== Aim of the exercise ==
Please list each line below that contains the string "Instruction", copying every such line in full.

Word and element location records

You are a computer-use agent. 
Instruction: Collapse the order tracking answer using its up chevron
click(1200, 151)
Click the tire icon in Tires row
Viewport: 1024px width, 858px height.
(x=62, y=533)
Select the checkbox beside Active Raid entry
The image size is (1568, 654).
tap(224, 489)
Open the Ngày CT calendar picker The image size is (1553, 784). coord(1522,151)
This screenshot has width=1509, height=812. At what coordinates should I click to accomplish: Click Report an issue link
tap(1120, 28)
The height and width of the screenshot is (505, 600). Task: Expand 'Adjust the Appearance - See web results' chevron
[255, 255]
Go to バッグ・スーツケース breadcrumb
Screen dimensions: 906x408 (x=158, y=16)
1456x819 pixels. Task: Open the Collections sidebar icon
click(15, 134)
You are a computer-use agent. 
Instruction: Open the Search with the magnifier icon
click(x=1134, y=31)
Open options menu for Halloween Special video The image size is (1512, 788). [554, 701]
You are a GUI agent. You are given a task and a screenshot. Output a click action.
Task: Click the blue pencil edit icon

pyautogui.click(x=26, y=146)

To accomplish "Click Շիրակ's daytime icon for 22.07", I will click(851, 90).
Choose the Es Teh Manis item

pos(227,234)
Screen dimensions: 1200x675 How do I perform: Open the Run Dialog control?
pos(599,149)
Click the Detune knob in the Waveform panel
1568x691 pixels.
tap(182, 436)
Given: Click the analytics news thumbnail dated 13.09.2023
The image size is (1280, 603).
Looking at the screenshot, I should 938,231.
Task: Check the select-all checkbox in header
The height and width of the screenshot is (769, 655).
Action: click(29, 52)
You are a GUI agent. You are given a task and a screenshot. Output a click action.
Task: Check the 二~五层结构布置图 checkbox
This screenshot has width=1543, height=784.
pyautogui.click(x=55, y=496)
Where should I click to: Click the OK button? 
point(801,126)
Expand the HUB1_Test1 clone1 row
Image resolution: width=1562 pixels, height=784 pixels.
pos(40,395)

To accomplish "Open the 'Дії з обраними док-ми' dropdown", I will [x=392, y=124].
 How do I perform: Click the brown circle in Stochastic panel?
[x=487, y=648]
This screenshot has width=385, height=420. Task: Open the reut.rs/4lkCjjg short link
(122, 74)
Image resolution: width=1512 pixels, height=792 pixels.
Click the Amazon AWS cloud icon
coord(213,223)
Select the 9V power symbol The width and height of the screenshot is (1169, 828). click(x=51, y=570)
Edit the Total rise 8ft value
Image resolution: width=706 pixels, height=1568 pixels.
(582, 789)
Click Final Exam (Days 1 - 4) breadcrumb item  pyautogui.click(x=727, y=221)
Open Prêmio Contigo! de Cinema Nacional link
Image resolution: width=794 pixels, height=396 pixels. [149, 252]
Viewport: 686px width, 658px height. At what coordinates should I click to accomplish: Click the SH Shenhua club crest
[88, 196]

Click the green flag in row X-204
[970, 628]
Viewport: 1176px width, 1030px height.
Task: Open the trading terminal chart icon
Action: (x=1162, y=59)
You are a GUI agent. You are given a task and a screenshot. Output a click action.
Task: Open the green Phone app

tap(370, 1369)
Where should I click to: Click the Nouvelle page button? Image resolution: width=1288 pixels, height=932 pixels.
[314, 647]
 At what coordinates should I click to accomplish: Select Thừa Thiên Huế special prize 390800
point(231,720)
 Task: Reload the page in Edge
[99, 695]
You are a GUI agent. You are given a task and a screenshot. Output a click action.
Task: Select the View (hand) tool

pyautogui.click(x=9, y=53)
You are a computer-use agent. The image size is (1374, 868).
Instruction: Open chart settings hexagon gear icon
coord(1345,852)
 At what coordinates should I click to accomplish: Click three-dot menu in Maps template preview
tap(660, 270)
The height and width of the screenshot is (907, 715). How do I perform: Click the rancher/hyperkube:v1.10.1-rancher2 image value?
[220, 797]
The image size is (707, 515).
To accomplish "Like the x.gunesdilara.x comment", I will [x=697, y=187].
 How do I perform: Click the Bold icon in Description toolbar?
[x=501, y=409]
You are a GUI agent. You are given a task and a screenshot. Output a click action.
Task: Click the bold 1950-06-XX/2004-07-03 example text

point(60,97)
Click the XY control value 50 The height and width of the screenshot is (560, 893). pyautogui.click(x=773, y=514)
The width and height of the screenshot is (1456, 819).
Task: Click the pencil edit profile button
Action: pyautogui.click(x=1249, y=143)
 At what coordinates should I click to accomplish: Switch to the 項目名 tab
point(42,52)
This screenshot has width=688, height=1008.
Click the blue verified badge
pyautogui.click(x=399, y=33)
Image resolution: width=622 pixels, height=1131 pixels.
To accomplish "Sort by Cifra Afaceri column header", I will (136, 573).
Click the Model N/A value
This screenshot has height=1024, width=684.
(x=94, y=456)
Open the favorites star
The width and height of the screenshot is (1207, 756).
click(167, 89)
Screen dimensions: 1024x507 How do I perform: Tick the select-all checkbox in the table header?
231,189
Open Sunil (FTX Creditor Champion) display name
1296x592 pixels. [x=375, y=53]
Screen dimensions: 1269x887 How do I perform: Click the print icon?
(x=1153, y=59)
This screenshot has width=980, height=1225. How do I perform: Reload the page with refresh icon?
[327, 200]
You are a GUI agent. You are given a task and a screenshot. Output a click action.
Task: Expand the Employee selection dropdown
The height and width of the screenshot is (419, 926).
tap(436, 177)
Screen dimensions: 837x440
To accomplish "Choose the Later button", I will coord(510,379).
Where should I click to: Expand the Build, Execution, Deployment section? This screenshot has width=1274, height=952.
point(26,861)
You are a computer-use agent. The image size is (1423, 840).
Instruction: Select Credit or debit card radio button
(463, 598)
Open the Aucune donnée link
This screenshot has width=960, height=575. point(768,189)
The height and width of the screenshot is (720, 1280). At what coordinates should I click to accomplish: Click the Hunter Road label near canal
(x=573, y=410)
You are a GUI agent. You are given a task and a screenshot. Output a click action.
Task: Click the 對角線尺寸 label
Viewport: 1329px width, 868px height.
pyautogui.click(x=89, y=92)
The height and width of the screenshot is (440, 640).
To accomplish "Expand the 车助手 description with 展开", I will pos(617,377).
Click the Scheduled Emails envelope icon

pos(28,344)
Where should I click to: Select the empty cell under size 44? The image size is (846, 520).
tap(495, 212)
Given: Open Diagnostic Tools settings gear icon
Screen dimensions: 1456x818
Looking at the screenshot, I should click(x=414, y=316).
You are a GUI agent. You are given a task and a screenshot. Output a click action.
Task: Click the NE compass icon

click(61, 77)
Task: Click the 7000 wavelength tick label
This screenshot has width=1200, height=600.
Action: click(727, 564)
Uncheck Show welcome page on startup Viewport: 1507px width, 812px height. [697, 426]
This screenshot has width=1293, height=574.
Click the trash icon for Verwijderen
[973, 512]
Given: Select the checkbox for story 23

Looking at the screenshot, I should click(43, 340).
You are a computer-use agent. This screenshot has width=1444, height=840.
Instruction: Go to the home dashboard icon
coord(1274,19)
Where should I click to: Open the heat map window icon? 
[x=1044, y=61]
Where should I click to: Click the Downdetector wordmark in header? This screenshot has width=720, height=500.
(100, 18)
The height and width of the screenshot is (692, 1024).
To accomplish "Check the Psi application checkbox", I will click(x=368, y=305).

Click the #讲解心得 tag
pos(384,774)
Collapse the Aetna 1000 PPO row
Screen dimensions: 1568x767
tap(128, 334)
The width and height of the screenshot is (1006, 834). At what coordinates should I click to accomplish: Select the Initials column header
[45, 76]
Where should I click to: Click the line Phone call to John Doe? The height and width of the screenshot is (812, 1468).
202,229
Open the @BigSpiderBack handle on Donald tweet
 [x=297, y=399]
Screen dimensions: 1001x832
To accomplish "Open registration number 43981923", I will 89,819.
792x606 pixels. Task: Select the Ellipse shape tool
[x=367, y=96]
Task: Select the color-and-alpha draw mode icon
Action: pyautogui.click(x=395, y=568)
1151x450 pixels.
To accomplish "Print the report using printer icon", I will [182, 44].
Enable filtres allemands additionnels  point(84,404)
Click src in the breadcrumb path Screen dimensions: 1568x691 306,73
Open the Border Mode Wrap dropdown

== Response ==
Instruction: Collapse the order tracking answer using its up chevron
Instruction: Open the Search with the magnifier icon
Instruction: Open chart settings hexagon gear icon
Instruction: Select Credit or debit card radio button
Instruction: Go to the home dashboard icon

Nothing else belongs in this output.